- Directions for this task: Beginning with the line that holds "Screen dimensions: 1200x897" and ending with the last line below, please copy every line exactly, add nothing, and leave out the pictures.

[Stored items]
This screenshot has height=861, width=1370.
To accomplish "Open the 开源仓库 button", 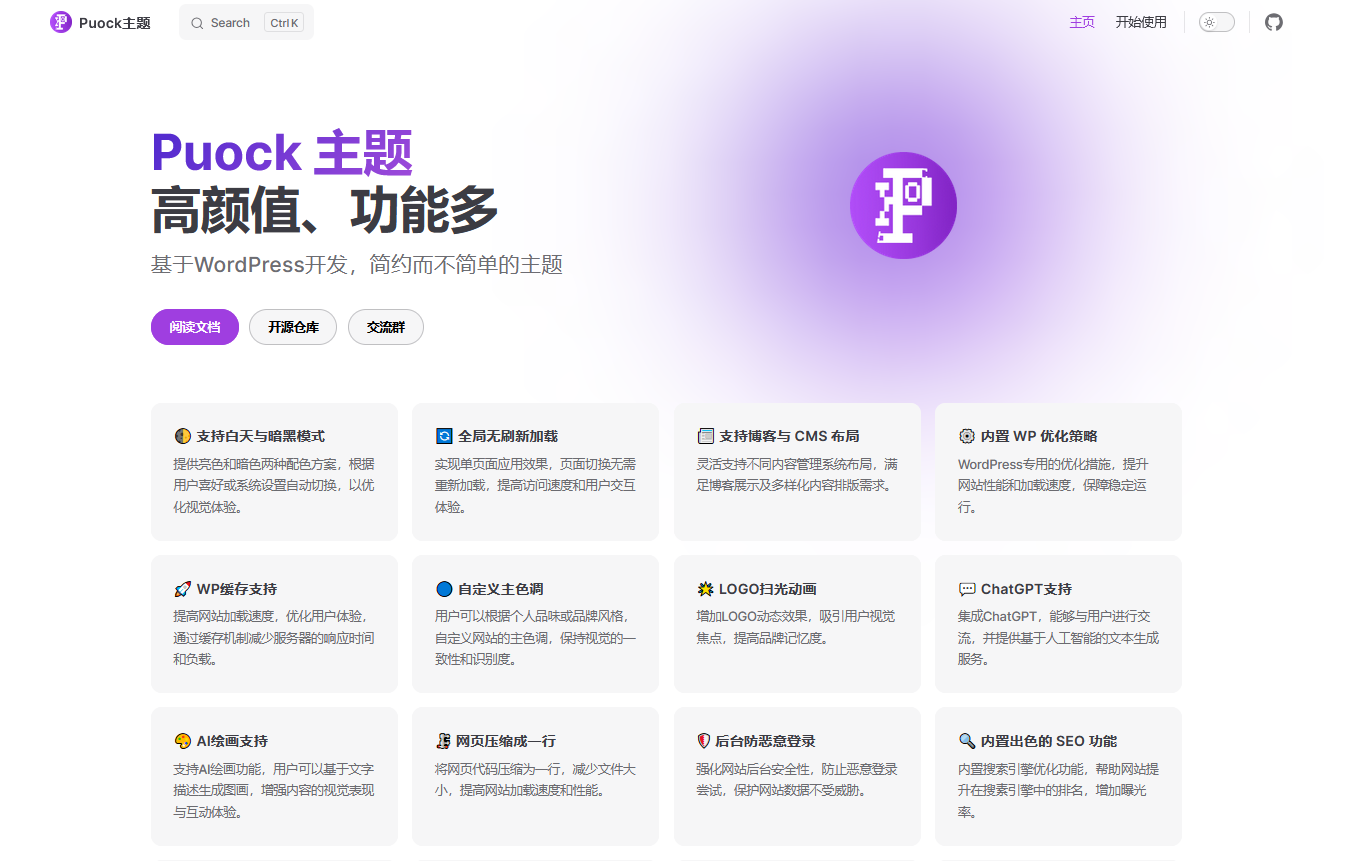I will [292, 327].
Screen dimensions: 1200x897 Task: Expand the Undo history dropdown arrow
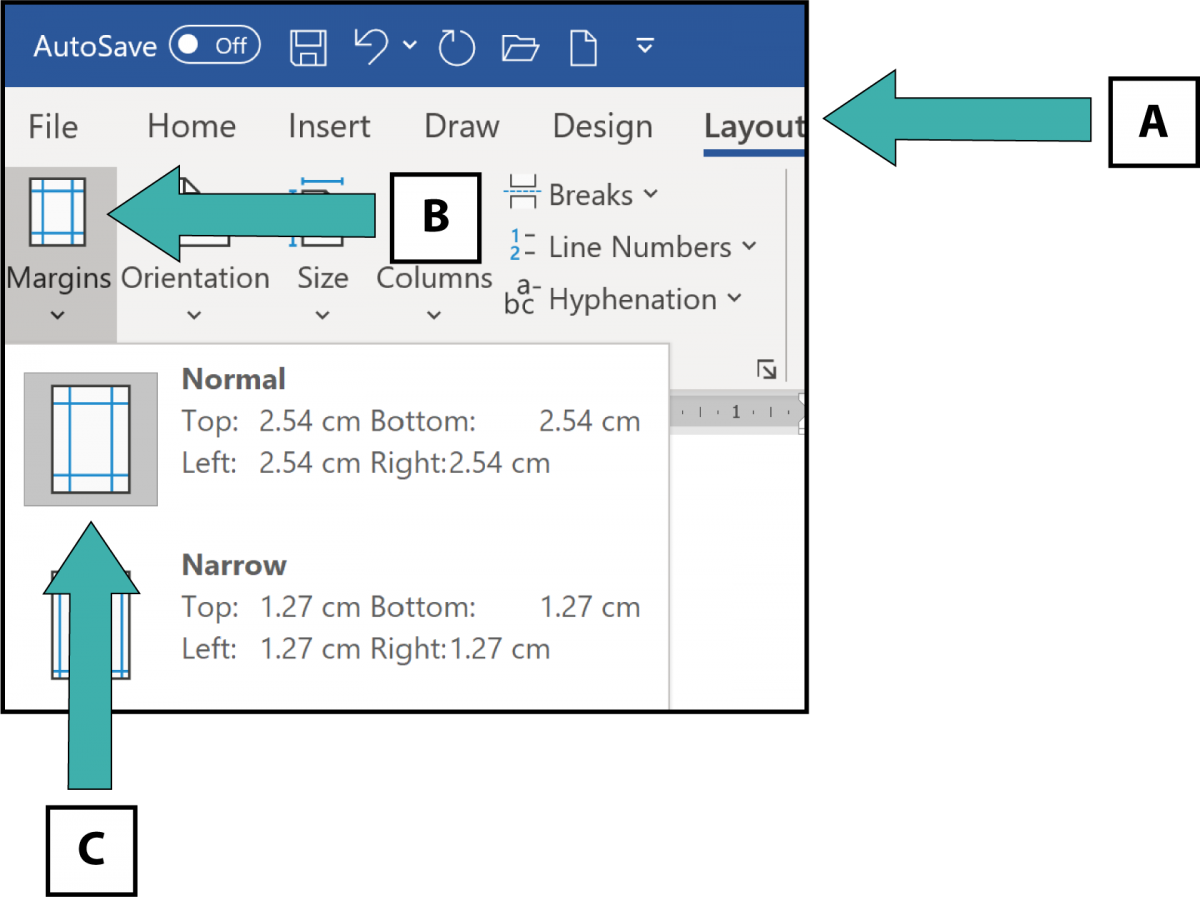coord(410,45)
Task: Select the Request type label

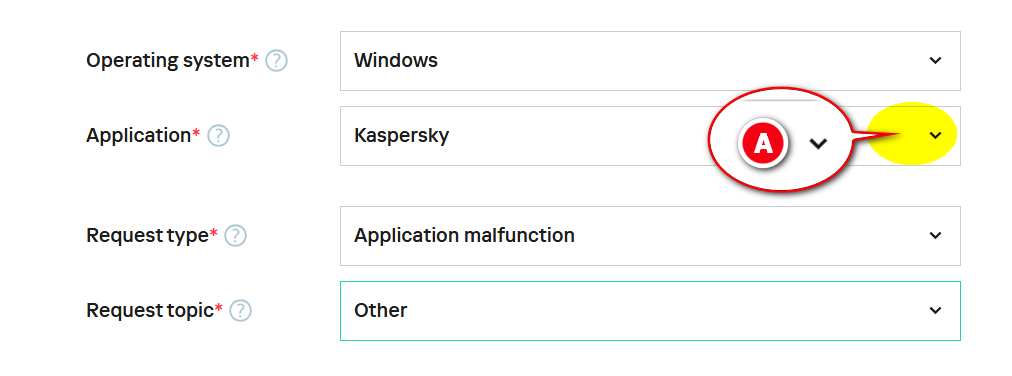Action: (x=148, y=236)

- Answer for the task:
Screen dimensions: 1200x897 Task: Expand the Undo history dropdown arrow
coord(410,45)
Task: Select the Request type label

Action: (x=148, y=236)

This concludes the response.